There is plenty, the Coach pointed out, for the Rangers to like off the ice, too. Strome arrived in New York as a 25-year-old approaching 400 games in the NHL; on the Rangers, the League's youngest team at the end of last season and one that has had eight players age 21 or younger see action this season, that qualifies Strome for veteran status, which is something he hadn't so much experienced before at the NHL level, but a role he tackles naturally with his outgoing personality.

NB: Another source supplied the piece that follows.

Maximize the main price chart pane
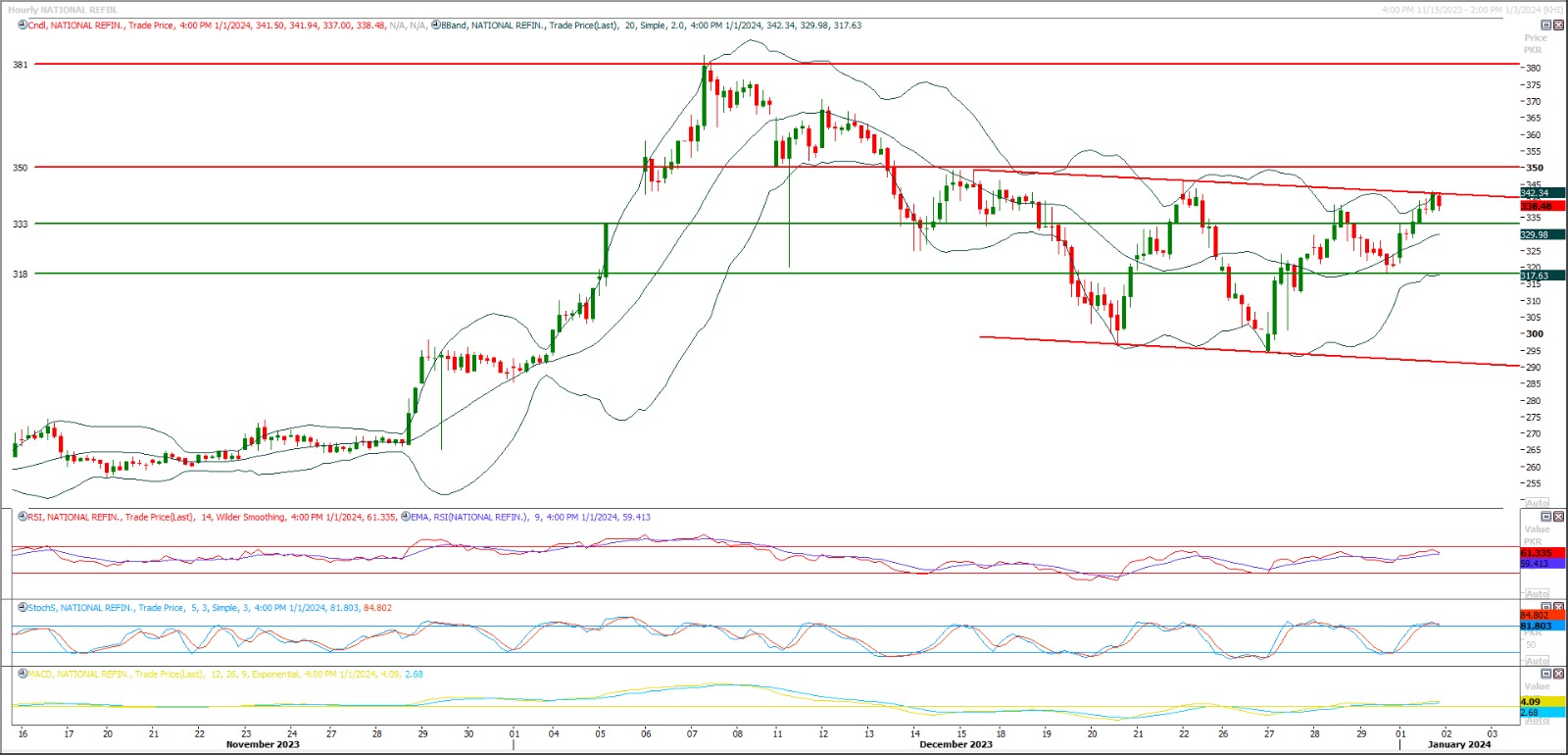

"I mean, I think I have the fifth-most or something games played on the whole team, which is crazy -- it feels like yesterday I was on my entry-level and just trying to find my way," Strome said. "The circumstances here have been good for me. I like to keep things light and have some fun around the dressing room, and I think with the younger team, it gives me ability to have more of a personality and maybe help some young guys by just being myself."
"I think he's embracing that," Quinn said of Strome's leadership position. "He's very likable guy, and guys are drawn to him. So I think he does embrace that and enjoys that role, especially with our group and how we are so young."
Come Tuesday's game in Edmonton, Strome will have completed a sort of hat trick of games that have some extra personal resonance for him: On Friday against Carolina he skated in his 100th game in a Blueshirt, and scored the third-period goal that put away a 5-3 win; the following night he returned to his hometown and for the second time as a Ranger was named the game's First Star in Toronto. So the next thing to see is what he has in store when he faces his former mates in Edmonton on Tuesday night for the second time as a Ranger - "always fun to play against your old friends," Strome said.
Strome, though, is game for any opponent: Since arriving in New York he is the only Ranger not to miss a single match, and he never missed one in his 100 games as an Oiler, either. In fact, the last time he had to leave the lineup was in March in 2017 as an Islander, when he suffered a broken wrist at, of all places, Madison Square Garden.
It is a point of pride for him to play as best he can through injury, illness, fatigue - as it was on Nov. 17, 2018, when he stepped off the red eye in New York and suited up against the Panthers that night on Broadway for his Ranger debut, playing on "I don't even know if it was adrenaline - I was running on fumes," he said. "But I hate missing games."
It wouldn't be the Rangers' preference, either, given what Strome has meant, on and off the ice, to a group with youth everywhere in the lineup and notably down the middle. "He's got a great brain," Quinn said, "and when he's playing with a little bit of edge to him and a pace and he doesn't overthink it, he's a really good player. I think too often guys force offense, or have a play in mind when they get a puck, as opposed to just playing hockey.
"And when this guy plays hockey, he is very good."